SPID Uso Professionale è accettato da tutti i portali della Pubblica Amministrazione e dai siti privati che già consentono l’accesso con SPID Persona Fisica, ovvero lo SPID di tipo 1 rilasciato ai cittadini per l’utilizzo personale, evitando così ai titolari di dover impiegare il proprio account privato per scopi professionali.  

Il nuovo SPID, dettaglia una nota, è richiedibile di persona presso gli InfoCert Point e i partner convenzionati, oppure da remoto e completamente online nelle modalità già previste da InfoCert per il rilascio di InfoCertID, lo SPID Persona Fisica per uso privato e cioè tramite il video riconoscimento web con l’assistenza di InfoCert, oppure in completa autonomia per chi già possiede una Firma Digitale o una Carta Nazionale dei Servizi (CNS). Grazie alla nuova app MyInfoCert è peraltro facilissimo gestire, contemporaneamente e da un unico punto, i propri account SPID.

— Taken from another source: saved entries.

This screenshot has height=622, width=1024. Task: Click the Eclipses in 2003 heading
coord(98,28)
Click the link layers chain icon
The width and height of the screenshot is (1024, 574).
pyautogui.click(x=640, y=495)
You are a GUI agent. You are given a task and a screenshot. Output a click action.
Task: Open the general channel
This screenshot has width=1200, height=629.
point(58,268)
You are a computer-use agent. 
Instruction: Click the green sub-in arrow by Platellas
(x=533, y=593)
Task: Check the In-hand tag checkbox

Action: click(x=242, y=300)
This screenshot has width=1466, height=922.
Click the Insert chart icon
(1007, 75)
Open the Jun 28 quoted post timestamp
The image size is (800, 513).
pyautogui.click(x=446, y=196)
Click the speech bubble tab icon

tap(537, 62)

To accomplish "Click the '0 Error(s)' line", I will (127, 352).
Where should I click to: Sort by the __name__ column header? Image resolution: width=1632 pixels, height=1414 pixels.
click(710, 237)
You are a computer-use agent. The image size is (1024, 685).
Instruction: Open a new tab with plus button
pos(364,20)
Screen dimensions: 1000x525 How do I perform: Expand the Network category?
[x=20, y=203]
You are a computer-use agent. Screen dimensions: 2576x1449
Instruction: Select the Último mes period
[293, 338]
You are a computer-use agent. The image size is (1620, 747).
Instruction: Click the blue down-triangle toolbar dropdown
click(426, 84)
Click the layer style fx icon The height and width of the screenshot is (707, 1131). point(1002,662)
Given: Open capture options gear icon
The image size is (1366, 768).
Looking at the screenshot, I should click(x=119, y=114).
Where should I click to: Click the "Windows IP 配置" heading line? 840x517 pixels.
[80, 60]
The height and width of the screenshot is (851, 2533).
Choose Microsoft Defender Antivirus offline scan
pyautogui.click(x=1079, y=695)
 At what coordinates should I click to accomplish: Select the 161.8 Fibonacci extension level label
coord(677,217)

“L’utilizzo di SPID è cresciuto esponenzialmente nel 2020, tanto da registrare oltre 20 milioni di identità attive, rispetto ai 5 milioni registrati a fine 2019. Per i cittadini è ormai uno strumento indispensabile per richiedere bonus governativi, consultare posizioni previdenziali e contributive, ottenere il Cashback di Stato, accedere all’APP IO e molto altro - commenta Pasquale Chiaro, Head of Product Marketing di InfoCertLa possibilità di disporre di un account professionale semplificherà l’operatività di imprese e professionisti in molteplici contesti lavorativi - come già dimostrano diversi casi d’uso nei reparti amministrativi di grandi aziende o all’interno di studi associati di avvocati, commercialisti e consulenti del lavoro - accelerando ulteriormente la diffusione di uno strumento capace di generare valore per l’intero sistema Paese. Finalmente le organizzazioni non saranno costrette a richiedere ai dipendenti l’uso di uno strumento privato, quale è SPID personale, e di avere comunque la garanzia di usabilità su tutti i portali.”